Transcriptome Analysis of Landrace Pig Subcutaneous Preadipocytes during Adipogenic Differentiation

Round  1

Reviewer 1 Report

Please find new comments on the file attached from the initial revised version

Comments for author File: Comments.pdf

Author Response

Please see the attachment.

Author Response File: Author Response.docx

Reviewer 2 Report

1. For edgeR analysis, what was the input? Raw count data or FPKM? What does "raw number of gene expressed" (lines 126-127) mean? It seemed to me that the authors still used FPKM as input because the number of DEGs (21, 144, 394) in multiple comparisons remained the same.

2. Lines 119-121, this sentence is difficult to read. Try to re-write it.

3. How did the authors choose the genes for RT-qPCR?

4. Line 180, was 0.01 too low? What is the number of genes detected if 1 if chosen?

5. Figure 2, venn diagram is incomplete and incorrect.

Author Response

Q1. For edge R analysis, what was the input? Raw count data or FPKM? What does "raw number of gene expressed" (lines 126-127) mean? It seemed to me that the authors still used FPKM as input because the number of DEGs (21, 144, 394) in multiple comparisons remained the same.

R1: Thank you for your comments. I am sorry did not state clearly. We used the raw count data for edge R analysis. We used raw count data and FPKM for two parts. We used the FPKM to detected genes and novel genes as followed: “The assembled transcripts are classified into twelve classes according to their genomic position with reference files using the software Cuffcompare. Genes which classcode is “u” were identified as the novel genes (Length ≥ 200bp, exon number ≥ 2). Thus, the novel genes were annotated with Nr, KEGG, Swissprot databases.” We used the raw count data for edgeR analysis as followed: “Differential gene expression was analyzed between two groups using edgeR[24] with raw count data. Genes with a false discovery rate (FDR) ≤ 0.05 and a fold change (|log2FC|) > 1 were identified as DEGs between different groups.”

See lines 130-133 and lines 134-136.

Q2. Lines 119-121, this sentence is difficult to read. Try to re-write it.
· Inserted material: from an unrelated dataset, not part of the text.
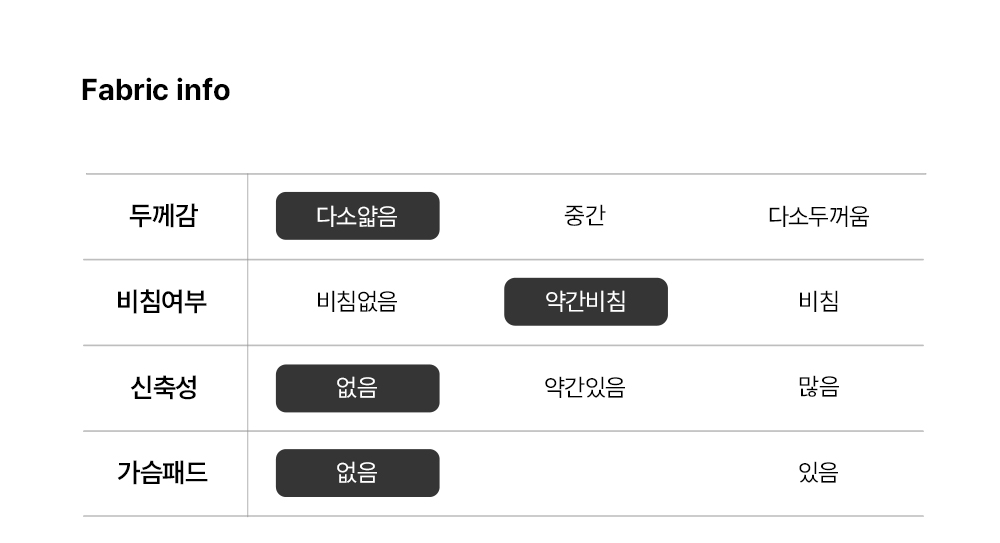Click the 가슴패드 row label
The image size is (1000, 543).
coord(162,473)
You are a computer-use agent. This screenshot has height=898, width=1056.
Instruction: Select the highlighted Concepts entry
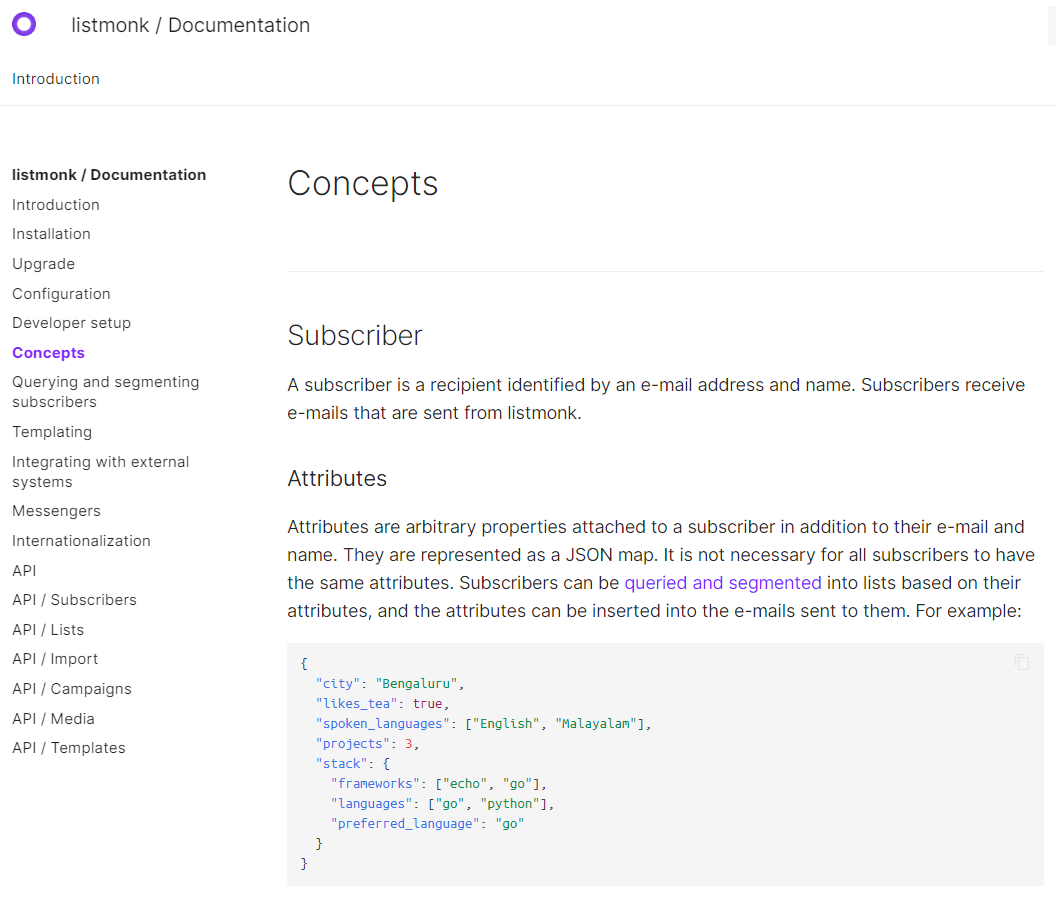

R2: Thank you for your comments. We have re-written it as followed: “Thus, to get clean reads, reads will be further filtered according to the following rules: 1) removing reads containing adapters; 2) removing reads containing more than 10% of unknown nucleotides (N); 3) removing low quality reads containing more than 50% of low quality (Q-value≤20) bases.”

See lines 119-122.

Q3. How did the authors choose the genes for RT-qPCR?

R3: Thank you for your comments. We picked some DEGs with known functions in fat metabolism.

See line 434.

Q4. Line 180, was 0.01 too low? What is the number of genes detected if 1 if chosen?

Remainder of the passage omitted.